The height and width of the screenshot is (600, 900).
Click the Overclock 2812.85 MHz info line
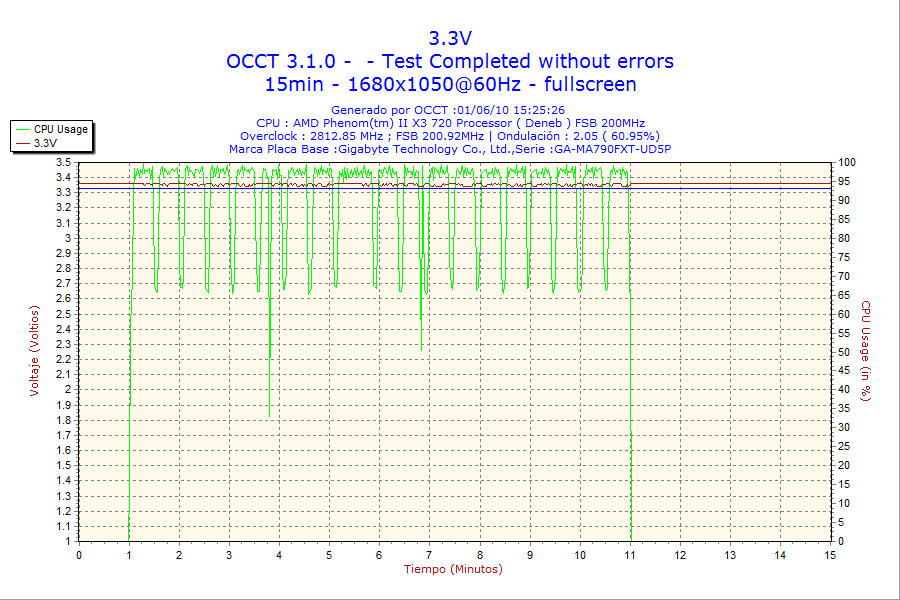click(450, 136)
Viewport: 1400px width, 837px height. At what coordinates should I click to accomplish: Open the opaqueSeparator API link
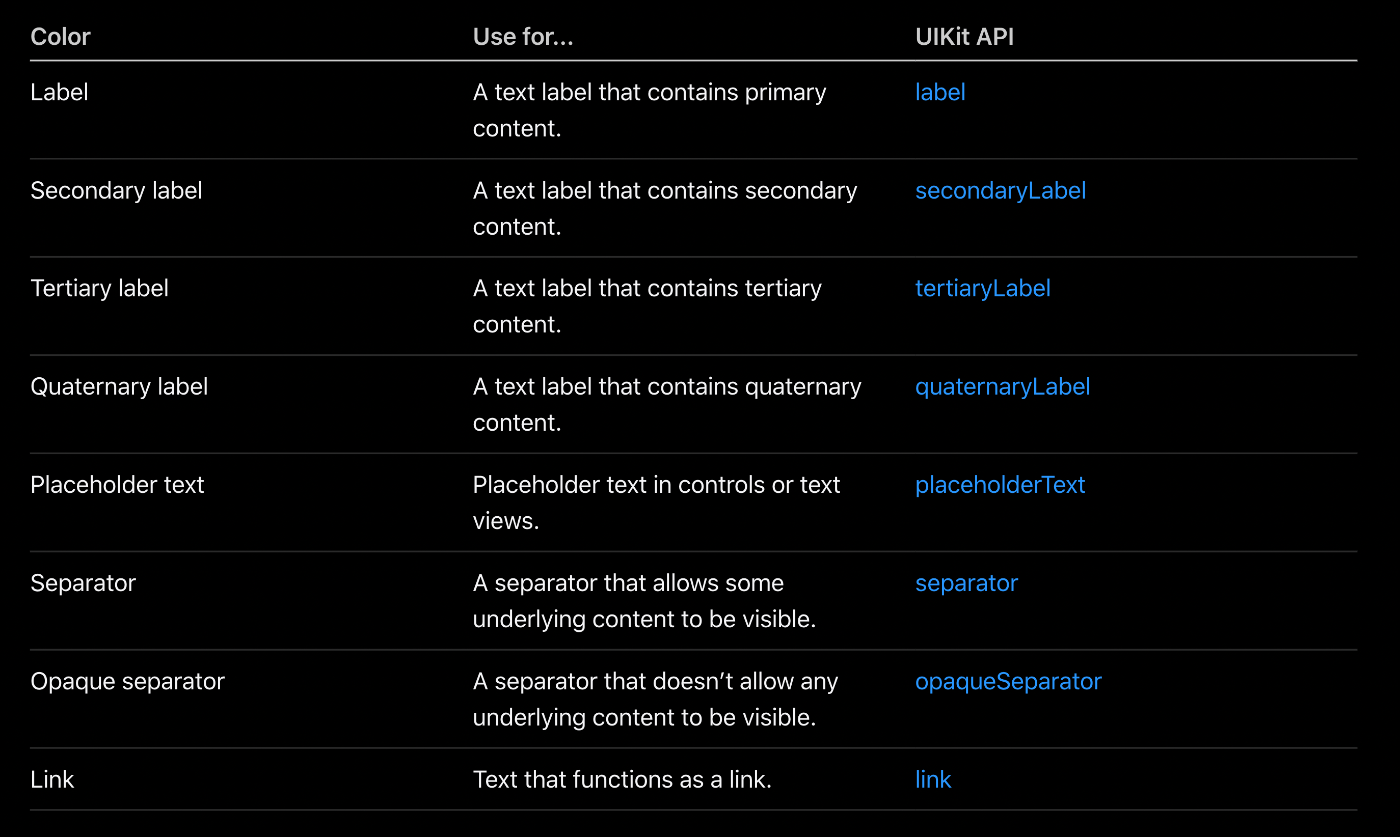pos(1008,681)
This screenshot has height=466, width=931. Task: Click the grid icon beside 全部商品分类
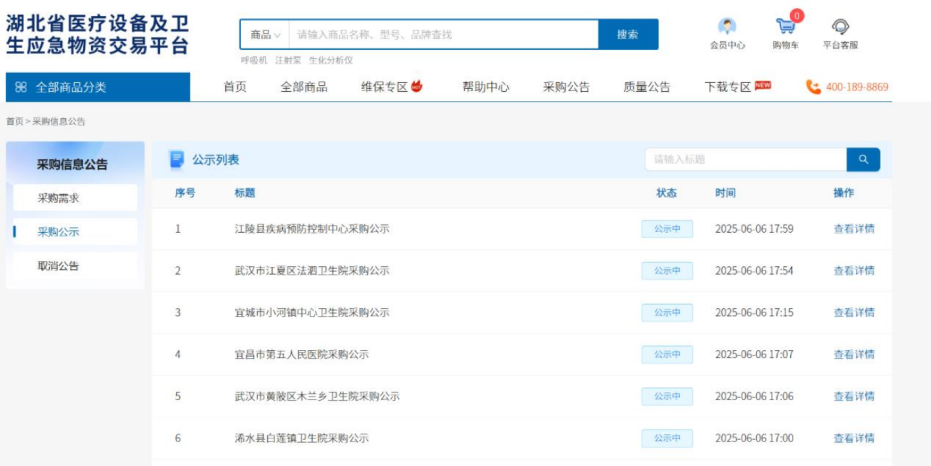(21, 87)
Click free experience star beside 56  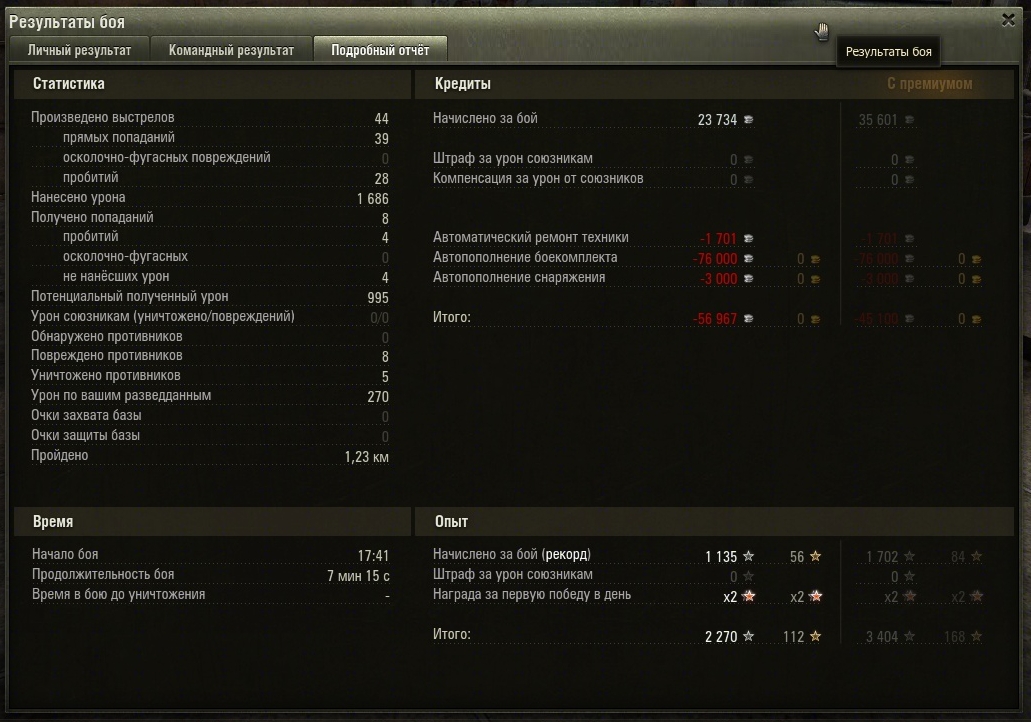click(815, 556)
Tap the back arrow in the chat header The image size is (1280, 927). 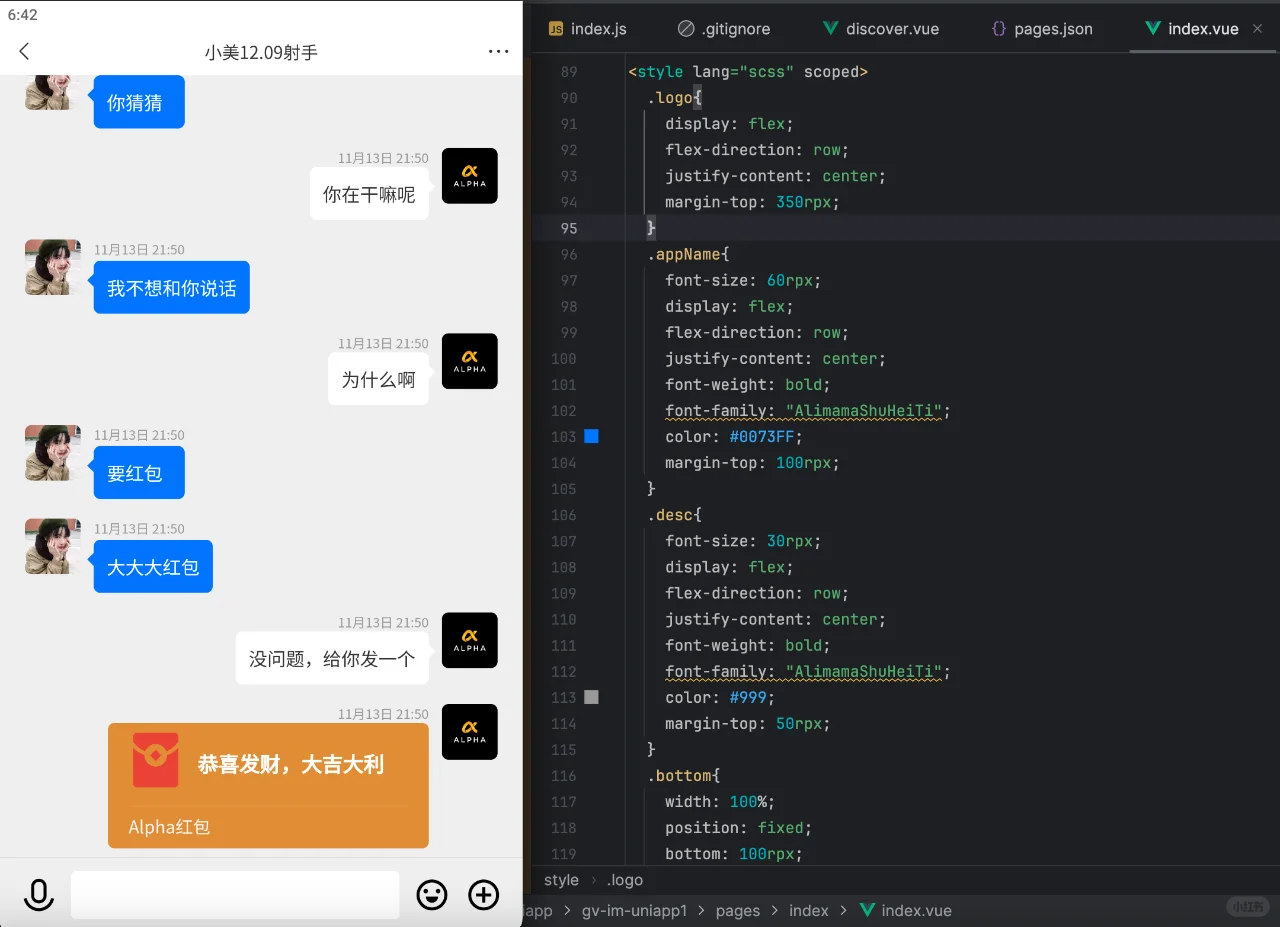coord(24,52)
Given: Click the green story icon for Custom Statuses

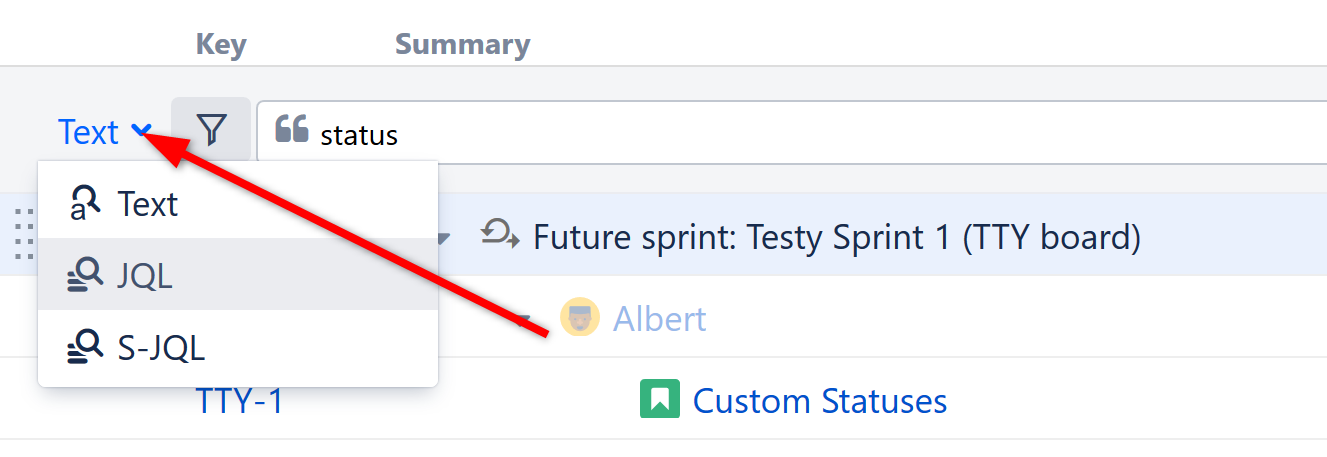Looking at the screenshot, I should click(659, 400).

**Directions for this task**
Could you set down, exactly as written, every line from the one with "Given: Click the" to the end of the data, both ends included? Leave out the pictures.

**Worked solution**
Given: Click the green story icon for Custom Statuses

Looking at the screenshot, I should click(659, 400).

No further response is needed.